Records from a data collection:
►
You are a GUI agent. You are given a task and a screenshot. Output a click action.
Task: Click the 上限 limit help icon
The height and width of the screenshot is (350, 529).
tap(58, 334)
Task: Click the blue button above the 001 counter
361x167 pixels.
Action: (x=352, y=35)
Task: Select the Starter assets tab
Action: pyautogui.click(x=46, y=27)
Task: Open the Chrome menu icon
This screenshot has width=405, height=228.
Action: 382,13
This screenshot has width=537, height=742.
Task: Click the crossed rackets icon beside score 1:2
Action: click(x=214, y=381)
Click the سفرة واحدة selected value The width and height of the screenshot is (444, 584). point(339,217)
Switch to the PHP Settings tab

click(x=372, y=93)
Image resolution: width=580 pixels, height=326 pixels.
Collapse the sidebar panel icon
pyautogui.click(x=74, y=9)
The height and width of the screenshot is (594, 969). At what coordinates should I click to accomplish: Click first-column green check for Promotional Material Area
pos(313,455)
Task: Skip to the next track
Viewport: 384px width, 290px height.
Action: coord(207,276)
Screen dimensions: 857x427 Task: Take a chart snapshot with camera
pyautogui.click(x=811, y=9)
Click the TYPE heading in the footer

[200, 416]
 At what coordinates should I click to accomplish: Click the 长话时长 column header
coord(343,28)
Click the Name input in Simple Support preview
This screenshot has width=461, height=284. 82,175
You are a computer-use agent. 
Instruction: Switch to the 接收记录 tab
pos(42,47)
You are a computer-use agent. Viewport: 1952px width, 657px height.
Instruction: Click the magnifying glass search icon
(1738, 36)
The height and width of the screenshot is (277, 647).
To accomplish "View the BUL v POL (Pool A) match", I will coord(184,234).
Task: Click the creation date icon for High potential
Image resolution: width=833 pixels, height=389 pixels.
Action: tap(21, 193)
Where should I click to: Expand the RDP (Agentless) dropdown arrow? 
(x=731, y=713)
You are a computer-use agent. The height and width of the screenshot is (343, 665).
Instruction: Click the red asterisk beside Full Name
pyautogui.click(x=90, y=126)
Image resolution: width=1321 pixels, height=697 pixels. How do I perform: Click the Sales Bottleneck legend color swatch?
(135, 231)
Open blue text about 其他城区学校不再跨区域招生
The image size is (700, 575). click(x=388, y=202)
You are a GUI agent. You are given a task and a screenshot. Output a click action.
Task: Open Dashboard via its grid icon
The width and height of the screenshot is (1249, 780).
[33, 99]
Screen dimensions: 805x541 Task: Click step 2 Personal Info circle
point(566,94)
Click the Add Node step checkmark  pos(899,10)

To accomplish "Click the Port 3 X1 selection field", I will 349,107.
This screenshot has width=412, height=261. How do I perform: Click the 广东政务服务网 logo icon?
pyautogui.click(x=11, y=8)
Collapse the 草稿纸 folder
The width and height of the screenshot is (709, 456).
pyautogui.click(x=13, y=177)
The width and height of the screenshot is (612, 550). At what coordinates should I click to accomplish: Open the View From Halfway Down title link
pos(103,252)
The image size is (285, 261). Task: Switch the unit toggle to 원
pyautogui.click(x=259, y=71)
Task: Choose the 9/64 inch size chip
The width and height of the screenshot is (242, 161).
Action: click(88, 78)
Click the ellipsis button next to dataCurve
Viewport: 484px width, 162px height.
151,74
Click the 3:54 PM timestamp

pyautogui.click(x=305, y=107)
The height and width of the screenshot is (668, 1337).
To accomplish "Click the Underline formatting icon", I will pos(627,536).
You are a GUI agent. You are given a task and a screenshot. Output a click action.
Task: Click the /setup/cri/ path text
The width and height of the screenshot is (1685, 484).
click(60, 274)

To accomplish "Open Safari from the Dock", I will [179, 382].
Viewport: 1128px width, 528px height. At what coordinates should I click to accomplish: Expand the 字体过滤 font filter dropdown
◄
● **Exercise directions**:
The answer should be the full set of records, reproduced exactly.

● **Reply**:
You are a GUI agent. You are given a task and a screenshot. Output a click action.
Task: Click the 上限 limit help icon
The height and width of the screenshot is (350, 529).
tap(58, 334)
Task: Click the blue button above the 001 counter
361x167 pixels.
Action: (x=352, y=35)
Task: Select the Starter assets tab
Action: pyautogui.click(x=46, y=27)
Task: Open the Chrome menu icon
This screenshot has width=405, height=228.
Action: 382,13
This screenshot has width=537, height=742.
Task: Click the crossed rackets icon beside score 1:2
Action: click(x=214, y=381)
Click the سفرة واحدة selected value The width and height of the screenshot is (444, 584). point(339,217)
Switch to the PHP Settings tab

click(x=372, y=93)
Image resolution: width=580 pixels, height=326 pixels.
Collapse the sidebar panel icon
pyautogui.click(x=74, y=9)
The height and width of the screenshot is (594, 969). At what coordinates should I click to accomplish: Click first-column green check for Promotional Material Area
pos(313,455)
Task: Skip to the next track
Viewport: 384px width, 290px height.
Action: coord(207,276)
Screen dimensions: 857x427 Task: Take a chart snapshot with camera
pyautogui.click(x=811, y=9)
Click the TYPE heading in the footer

[200, 416]
 At what coordinates should I click to accomplish: Click the 长话时长 column header
coord(343,28)
Click the Name input in Simple Support preview
This screenshot has width=461, height=284. 82,175
You are a computer-use agent. 
Instruction: Switch to the 接收记录 tab
pos(42,47)
You are a computer-use agent. Viewport: 1952px width, 657px height.
Instruction: Click the magnifying glass search icon
(1738, 36)
The height and width of the screenshot is (277, 647).
To accomplish "View the BUL v POL (Pool A) match", I will coord(184,234).
Task: Click the creation date icon for High potential
Image resolution: width=833 pixels, height=389 pixels.
Action: tap(21, 193)
Where should I click to: Expand the RDP (Agentless) dropdown arrow? 
(x=731, y=713)
You are a computer-use agent. The height and width of the screenshot is (343, 665).
Instruction: Click the red asterisk beside Full Name
pyautogui.click(x=90, y=126)
Image resolution: width=1321 pixels, height=697 pixels. How do I perform: Click the Sales Bottleneck legend color swatch?
(135, 231)
Open blue text about 其他城区学校不再跨区域招生
The image size is (700, 575). click(x=388, y=202)
You are a GUI agent. You are given a task and a screenshot. Output a click action.
Task: Open Dashboard via its grid icon
The width and height of the screenshot is (1249, 780).
[33, 99]
Screen dimensions: 805x541 Task: Click step 2 Personal Info circle
point(566,94)
Click the Add Node step checkmark  pos(899,10)

To accomplish "Click the Port 3 X1 selection field", I will 349,107.
This screenshot has width=412, height=261. How do I perform: Click the 广东政务服务网 logo icon?
pyautogui.click(x=11, y=8)
Collapse the 草稿纸 folder
The width and height of the screenshot is (709, 456).
pyautogui.click(x=13, y=177)
The width and height of the screenshot is (612, 550). At what coordinates should I click to accomplish: Open the View From Halfway Down title link
pos(103,252)
The image size is (285, 261). Task: Switch the unit toggle to 원
pyautogui.click(x=259, y=71)
Task: Choose the 9/64 inch size chip
The width and height of the screenshot is (242, 161).
Action: click(88, 78)
Click the ellipsis button next to dataCurve
Viewport: 484px width, 162px height.
151,74
Click the 3:54 PM timestamp

pyautogui.click(x=305, y=107)
The height and width of the screenshot is (668, 1337).
To accomplish "Click the Underline formatting icon", I will pos(627,536).
You are a GUI agent. You are given a task and a screenshot. Output a click action.
Task: Click the /setup/cri/ path text
The width and height of the screenshot is (1685, 484).
click(60, 274)

To accomplish "Open Safari from the Dock", I will [179, 382].
Viewport: 1128px width, 528px height. At what coordinates should I click to accomplish: Expand the 字体过滤 font filter dropdown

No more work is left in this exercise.